Salesforce’s new event management service prioritizes science and vaccination. Additional Dreampass features, coming in January, make it easy to communicate COVID-19 protocols and check the health status of each attendee via a QR code.
Dreampass is a service for managing in-person events during a pandemic. It includes registration, COVID-19 vaccine status verification and testing vendor integration to help issue testing kits. Users also can manage communications through the platform for informing attendees about event procedures and policies. The platform also can generate a secure, multifactor credential for the event.
Meredith Flynn-Ripley, SVP of CRM product management, Salesforce, said the product can help organizations host safe, in-person events.
“With Salesforce’s new health and safety innovations, organizations can create more secure, safe and verifiable workflows and deploy applications that help protect employees, customers and communities at events,” she said in a press release.
The company also published a free playbook to help companies set their own rules and requirements for in-person events. Geeta Nayyar, MD, chief medical officer at Salesforce, said that the playbook is a result of a year-long planning process that led up to Dreamforce in September. She wrote in the playbook that three truths remain at the end of this research:
- Science has to lead.
- Health and safety must be prioritized.
- Everything leads back to trust.
The other key tactic is a willingness to adapt a strategy to fit changing circumstances. Nayyar suggests using this playbook as a retrospective document that reflects the company’s approach in Q3 2021.

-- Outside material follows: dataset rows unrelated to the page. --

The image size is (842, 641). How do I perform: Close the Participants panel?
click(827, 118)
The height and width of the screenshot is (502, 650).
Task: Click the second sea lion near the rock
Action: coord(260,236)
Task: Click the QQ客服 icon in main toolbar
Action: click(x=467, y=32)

She also recommends taking a team sport approach to developing these policies. That team should include science as the newest member along with HR, marketing, health and safety and external vendors, according to Nayyar. She closes with a reminder that vaccinations and education are key to combating the virus.
“We are in a race with the virus and getting people vaccinated,” she said. “We need to continue vaccinating the world and in parallel, continue educating our communities while countering misinformation and vaccine hesitancy.”
The Salesforce Event Health and Safety Playbook includes sections on:
- Assembling the right team of experts
- Leading with COVID-19 vaccines and testing
- Embracing on-site protocols and practices
- Creating an easy, tech-enabled experience
- Investing in preparation along with transparent, proactive communication
Salesforce released Dreampass in September as part of the company’s Health Cloud 2.0 portofolio. The Health Cloud product includes contact tracing, vaccine management and healthcare delivery services. Salesforce is expanding into verifiable credential management that will include integration with Dreampass and the larger Salesforce platform. Employees and customers will be able to share COVID-19 health status and proof of vaccine through QR codes in digital wallets.
Consumer health survey
Trust was a recurring theme in a recent survey of consumer attitudes about healthcare conducted by Salesforce. The company surveyed 12,000 people in 13 countries for its latest Connected Health Consumer Report. The survey asked about trust levels in different groups within healthcare, including doctors and other providers, insurance companies, medical technology companies and pharma companies.
Doctors, nurses and pharmacists are the most trusted group, according to the survey, which found that 36% of respondents completely trust these professionals. Forty-nine percent trust providers “somewhat.” The trust factor drops quickly with the other groups with 26% completely trusting insurance companies, 17% completely trusting med tech companies and only 13% completely trusting drug makers.
These levels of trust influence how much information a consumer wants to share with each group, according to the Salesforce survey. Among people taking a prescription, 71% who trust the pharma industry are interested in getting information about a health condition from the pharma company. Only 27% of people who don’t trust pharma companies are interested in similar information.